▸ YOUR TASK
Set each entry down exactly as written.

[Records from a collection]
= Beginning of Section =
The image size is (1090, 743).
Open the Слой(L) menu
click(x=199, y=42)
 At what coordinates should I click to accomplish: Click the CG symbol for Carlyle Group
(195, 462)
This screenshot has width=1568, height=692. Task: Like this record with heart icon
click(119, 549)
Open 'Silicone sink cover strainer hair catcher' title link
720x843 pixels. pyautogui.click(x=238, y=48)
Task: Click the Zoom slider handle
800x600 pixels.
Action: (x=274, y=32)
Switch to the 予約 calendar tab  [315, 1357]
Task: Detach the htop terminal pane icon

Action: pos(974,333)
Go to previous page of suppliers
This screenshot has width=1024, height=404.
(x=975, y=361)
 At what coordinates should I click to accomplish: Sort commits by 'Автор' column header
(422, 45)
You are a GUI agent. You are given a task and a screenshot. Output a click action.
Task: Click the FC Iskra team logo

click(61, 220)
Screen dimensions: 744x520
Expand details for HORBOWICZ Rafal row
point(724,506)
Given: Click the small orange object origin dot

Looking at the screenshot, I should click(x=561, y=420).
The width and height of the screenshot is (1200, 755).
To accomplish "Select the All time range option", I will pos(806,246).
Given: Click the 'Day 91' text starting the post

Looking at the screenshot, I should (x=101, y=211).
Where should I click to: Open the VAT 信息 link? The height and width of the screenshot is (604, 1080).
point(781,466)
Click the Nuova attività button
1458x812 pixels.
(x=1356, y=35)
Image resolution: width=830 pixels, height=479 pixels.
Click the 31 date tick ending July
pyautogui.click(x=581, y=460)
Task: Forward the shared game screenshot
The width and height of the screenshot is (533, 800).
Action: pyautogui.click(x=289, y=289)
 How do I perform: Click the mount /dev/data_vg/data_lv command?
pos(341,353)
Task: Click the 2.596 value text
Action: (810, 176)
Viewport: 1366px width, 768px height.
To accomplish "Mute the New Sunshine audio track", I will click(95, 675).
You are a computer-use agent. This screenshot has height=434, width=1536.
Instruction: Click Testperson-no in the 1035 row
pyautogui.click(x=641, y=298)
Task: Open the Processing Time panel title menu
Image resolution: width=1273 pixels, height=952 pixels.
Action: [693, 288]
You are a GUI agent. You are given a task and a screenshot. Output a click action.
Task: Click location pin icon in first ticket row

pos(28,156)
= End of Section =
▸ OUTPUT OF THE TASK
The image size is (1090, 743).
Open the Слой(L) menu
click(x=199, y=42)
 At what coordinates should I click to accomplish: Click the CG symbol for Carlyle Group
(195, 462)
This screenshot has width=1568, height=692. Task: Like this record with heart icon
click(119, 549)
Open 'Silicone sink cover strainer hair catcher' title link
720x843 pixels. pyautogui.click(x=238, y=48)
Task: Click the Zoom slider handle
800x600 pixels.
Action: (x=274, y=32)
Switch to the 予約 calendar tab  [315, 1357]
Task: Detach the htop terminal pane icon

Action: pos(974,333)
Go to previous page of suppliers
This screenshot has width=1024, height=404.
(x=975, y=361)
 At what coordinates should I click to accomplish: Sort commits by 'Автор' column header
(422, 45)
You are a GUI agent. You are given a task and a screenshot. Output a click action.
Task: Click the FC Iskra team logo

click(61, 220)
Screen dimensions: 744x520
Expand details for HORBOWICZ Rafal row
point(724,506)
Given: Click the small orange object origin dot

Looking at the screenshot, I should click(x=561, y=420).
The width and height of the screenshot is (1200, 755).
To accomplish "Select the All time range option", I will pos(806,246).
Given: Click the 'Day 91' text starting the post

Looking at the screenshot, I should (x=101, y=211).
Where should I click to: Open the VAT 信息 link? The height and width of the screenshot is (604, 1080).
point(781,466)
Click the Nuova attività button
1458x812 pixels.
(x=1356, y=35)
Image resolution: width=830 pixels, height=479 pixels.
Click the 31 date tick ending July
pyautogui.click(x=581, y=460)
Task: Forward the shared game screenshot
The width and height of the screenshot is (533, 800).
Action: pyautogui.click(x=289, y=289)
 How do I perform: Click the mount /dev/data_vg/data_lv command?
pos(341,353)
Task: Click the 2.596 value text
Action: (810, 176)
Viewport: 1366px width, 768px height.
To accomplish "Mute the New Sunshine audio track", I will click(95, 675).
You are a computer-use agent. This screenshot has height=434, width=1536.
Instruction: Click Testperson-no in the 1035 row
pyautogui.click(x=641, y=298)
Task: Open the Processing Time panel title menu
Image resolution: width=1273 pixels, height=952 pixels.
Action: [693, 288]
You are a GUI agent. You are given a task and a screenshot. Output a click action.
Task: Click location pin icon in first ticket row

pos(28,156)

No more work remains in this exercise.